Sicario is a powerful well written and visceral depiction of the horrors and ambiguities of America’s war on drugs that harkens back to similarly excellent films in the Mexican drug war genre like Miss Bala (2011) and Traffic (2000).

Kate Macer (Emily Blunt) is a fearless young female FBI agent, who wants to make a difference but is growing frustrated by the system. She volunteers to help a black-ops mission that promises to find and stop the people at the top, responsible for the terror and deaths on both sides of the border.

What Kate soon learns is that no one is playing by the rules anymore and in order to catch the kind of rabid individuals for whom life and brutality go hand in hand, she may have to give up everything she believes in. One mysterious brooding character on the team played by Benicio del Toro tells her; “You will not survive here. You are not a wolf. This is the land of wolves now.” 

French Canadian director Denis Villeneuve, Incendies (2010), Prisoners (2013), Enemy (2013), is at the top of his game with this latest crime thriller about Mexican drug cartels and the war on drugs that continues to claim the lives of thousands of innocent people. 

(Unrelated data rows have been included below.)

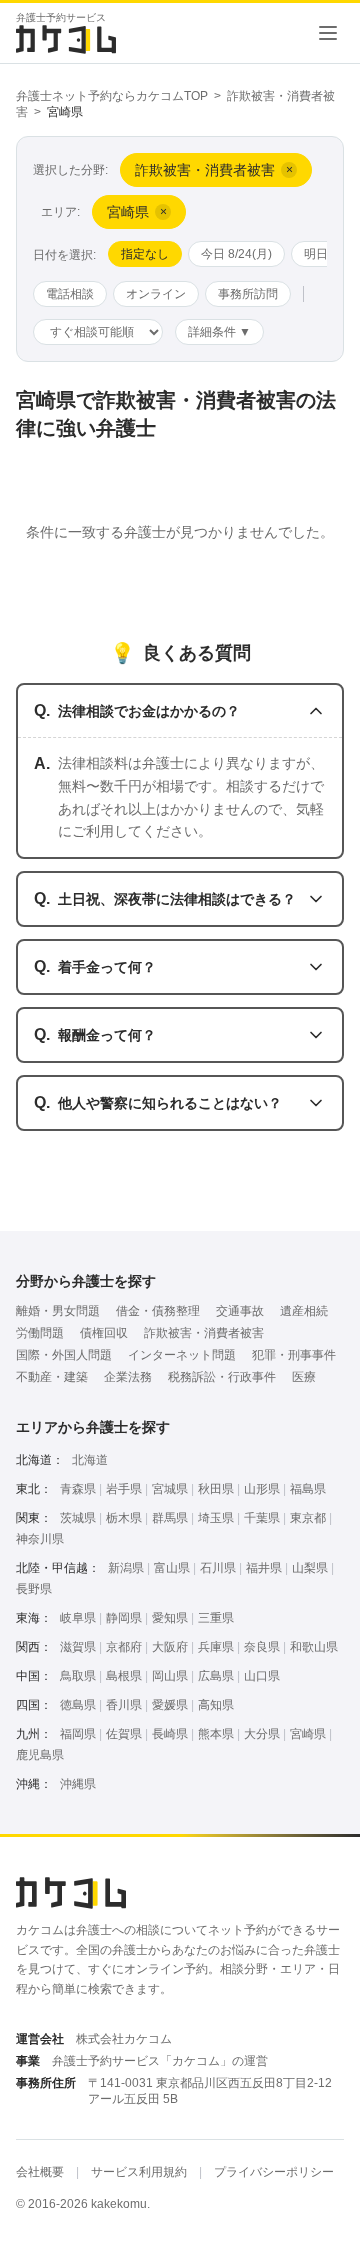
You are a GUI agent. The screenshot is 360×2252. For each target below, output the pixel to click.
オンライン (156, 294)
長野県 (34, 1589)
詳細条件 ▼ (219, 332)
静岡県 (124, 1618)
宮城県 (170, 1489)
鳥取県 (78, 1676)
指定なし (145, 254)
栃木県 (124, 1518)
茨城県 (78, 1518)
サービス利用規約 (139, 2172)
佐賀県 (124, 1734)
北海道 (90, 1460)
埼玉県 (216, 1518)
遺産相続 (304, 1311)
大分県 (262, 1734)
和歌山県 (314, 1647)
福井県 (264, 1568)
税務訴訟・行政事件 (222, 1377)
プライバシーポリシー (274, 2172)
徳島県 (78, 1705)
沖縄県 (78, 1784)
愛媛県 (170, 1705)
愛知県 (170, 1618)
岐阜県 (78, 1618)
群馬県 (170, 1518)
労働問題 (40, 1333)
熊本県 (216, 1734)
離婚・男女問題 (58, 1311)
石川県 (218, 1568)
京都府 (124, 1647)
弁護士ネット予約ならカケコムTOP (112, 96)
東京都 (308, 1518)
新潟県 (126, 1568)
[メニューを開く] (328, 33)
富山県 (172, 1568)
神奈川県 (40, 1539)
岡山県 (170, 1676)
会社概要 (40, 2172)
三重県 (216, 1618)
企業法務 (128, 1377)
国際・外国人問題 (64, 1355)
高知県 (216, 1705)
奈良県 (262, 1647)
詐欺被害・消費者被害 (204, 1333)
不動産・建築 (52, 1377)
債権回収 (104, 1333)
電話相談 (70, 294)
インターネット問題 (182, 1355)
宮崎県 (308, 1734)
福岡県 (78, 1734)
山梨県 (310, 1568)
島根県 (124, 1676)
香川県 (124, 1705)
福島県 (308, 1489)
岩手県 (124, 1489)
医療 (304, 1377)
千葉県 (262, 1518)
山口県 (262, 1676)
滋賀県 (78, 1647)
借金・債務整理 (158, 1311)
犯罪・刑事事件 (294, 1355)
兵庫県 (216, 1647)
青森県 (78, 1489)
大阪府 (170, 1647)
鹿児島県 (40, 1755)
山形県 (262, 1489)
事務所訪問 (248, 294)
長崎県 (170, 1734)
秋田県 (216, 1489)
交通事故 (240, 1311)
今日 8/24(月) (236, 254)
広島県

The lawless desert wasteland between the US and Mexican border is scarred with corpses both human and vehicular. Nothing lives there for long and aerial vistas of this devastated no man’s land look like satellite images of an alien planet, testament to the changing landscape that has resulted from the increasing violence of the drug war.

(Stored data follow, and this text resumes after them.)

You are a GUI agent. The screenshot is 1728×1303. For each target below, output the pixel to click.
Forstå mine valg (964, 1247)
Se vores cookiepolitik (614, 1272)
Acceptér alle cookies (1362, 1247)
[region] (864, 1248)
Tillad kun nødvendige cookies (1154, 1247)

Sicario, which means hit man in Mexico, gives us a searing sense of unease that we know something evil is lurking beneath the surface unseen, like the pulse-pounding opening sequence in which a police raid on a seemingly normal house from the outside hides horrific bone-chilling secrets on the inside.

Matt Graver (Josh Brolin) and Alejandro (Benicio del Toro) who head the black-ops team are tasked with stirring up enough chaos and fear to flush out some of the bigger fish that will lead them to the men who are orchestrating the violence from the top.

Visually striking and authentic looking in every way as filmed by master cinematographer Roger Deakins, Sicario is haunting in its disturbing depiction of a dark underground world of death and fear as seen through the eyes of Emily Blunt’s relatively new agent who has many questions that cannot be easily answered.

The paralyzing suspense is palpable as we follow Kate deeper into hostile territory and we’re constantly kept in the dark about who can be trusted and who is operating with their own agenda.

This is an in-your-face hard hitting action drama that pulls no punches as it executes its objective by any means available. The film asks difficult questions about how far we are willing to go to make a difference and how far will we follow the path that may lead us astray and destroy our own moral compass.

Watch for Denis Villeneuve’s next collaboration with Roger Deakins, which is reported to be the much anticipated sequel to Ridley Scott’s cult classic Sci-fi film Blade Runner (1982), scheduled for release in 2017.